2- Saynur Bulca: Ortak alanı paylaşan topluluklarda, bunlarla yüzlerce yıl beraber yaşamanın oluşturduğu, birlikte hareket etme bilincinin gelişmesi sonucu tarihsel olarak kendi dilini de sosyal yapısının bozmuşsa, yazılı anlamda dil veya dillerin kullanılması olağandır. Bugün, iki dil isteme, Kürtlerin Anadolu'daki yüzlerce yıllık geçmişi hep kendi varlığını ortaya koyması yönünden yaşamsal. Öyle iki, nüfusun oranlar büyük azınlığı oluşturması, birlikte yaşamaktan dolayı, kan bağı , ortak üretim, birlikte temsil gibi hakların öyle veya böyle kendi dillerine yazılı anlamda meşrulaştırır. Fakat bölgesel dil ayrışması, ülkenin bölünmesini beraberinde getirir. Kamusal alanda dil ayrımı hukuksal olarak mümkün değil. Devletin üniter yapısı bozulur. Etnik çeşitliliğin çok olduğu ülkelerde, özellikle gelişmekte olan ülkelerde ya coğrafi anlamda bir arada toplanmış etnik grubun kültürel anlamında özerklik istemesi olağandır. Ekonomik anlamda, ülkede yaşayanların gereksinimi yeterli anlamda sağlanmış ise özerklik, bütün toplumu (topluluklarının) ortak bilinç aşamasında gerçekleşir. Azınlık topluluğun da kendi kaderini tayin hakkında doğaldır.
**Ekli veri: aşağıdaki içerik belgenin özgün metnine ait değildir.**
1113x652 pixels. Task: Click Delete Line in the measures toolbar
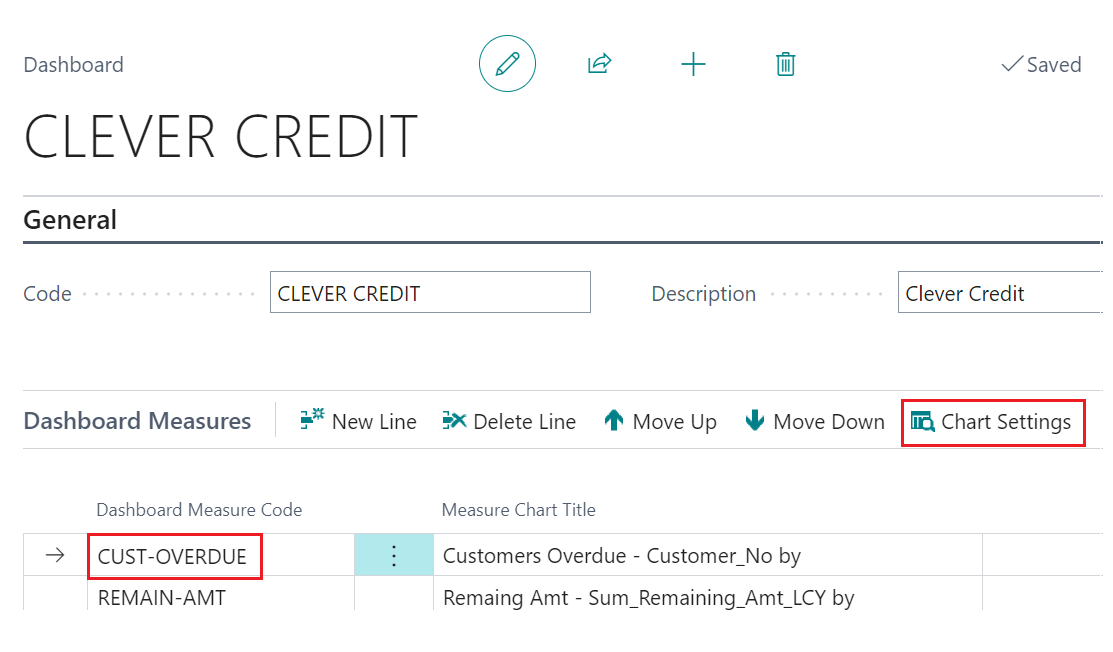509,421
Sosyal, kültürel ve dil kullanımı durumundaki özerk, kendi kimliğinin yaşama geçirilmesidir. Bizim gibi geliştiği söylenen bu ülkelerde dilin kullanılması de bunun yansıttığı kültürel, sosyal olaylar tam bir ayrışmayıp getirmeyecektir. Ancak birlikte yaşamadan kaynaklanan ortak bilincin oluşması kendi kaderini tayin hakkını da getirir. Fakat ekonomik olarak hoşnut olan guruplar dilini, kültürünü de koruyorsa ; insani haklar temelinde ayrı yaşamayı düşünmeyecektir.
3- Av. Mevlüt Berk: Öncelikle Kürtler azınlık yoktur. Kürtler Türklerle eşit haklara sahip Türkiye cumhuriyeti vatandaşıdırlar. Uluslararası Lozan antlaşmasına göre Türkçe resmi dildir. Bu hükme göre Resmi yazışmalar antlaşmalar sözleşmeler Türkçe olması kaçınılmazdır. Türk uyruk resmi dilden bir başka dil kullanıyorsa adliyede kolaylık gösterilir yani çevirmen kullanılır. Belediyeler yerleşim yerleri karayolları devlet tüzel kişiliğinin yapılarıdır. Buralarda resmi dilin kullanılması zorunludur. Resmi dil demek, eğitim dilinin Türkçe olması, demektir. Anadillerin resmi alanlar dışında kullanılması serbesttir. Eğitim resmi dille olduğu için anadille eğitim yapılamaz. Vatandaş Resmi dili öğrenmek devlet de öğretmek zorundadır. Ancak anadil öğreten okullar, kurslar açılır kitap yazılır, Türkiye Cumhuriyetinde anadil yasağı yoktur. Siyasi partiler egemenlik hakkını kullanan organları oluşturduğu için resmi dil dışında etkinlikte bulunamaz, bulunmamalıdır. İki dil ısrarı devlete başkaldırıdır, devlet uluslararası antlaşmayla tanımlanmış niteliğini korumak için güç kullanabilir.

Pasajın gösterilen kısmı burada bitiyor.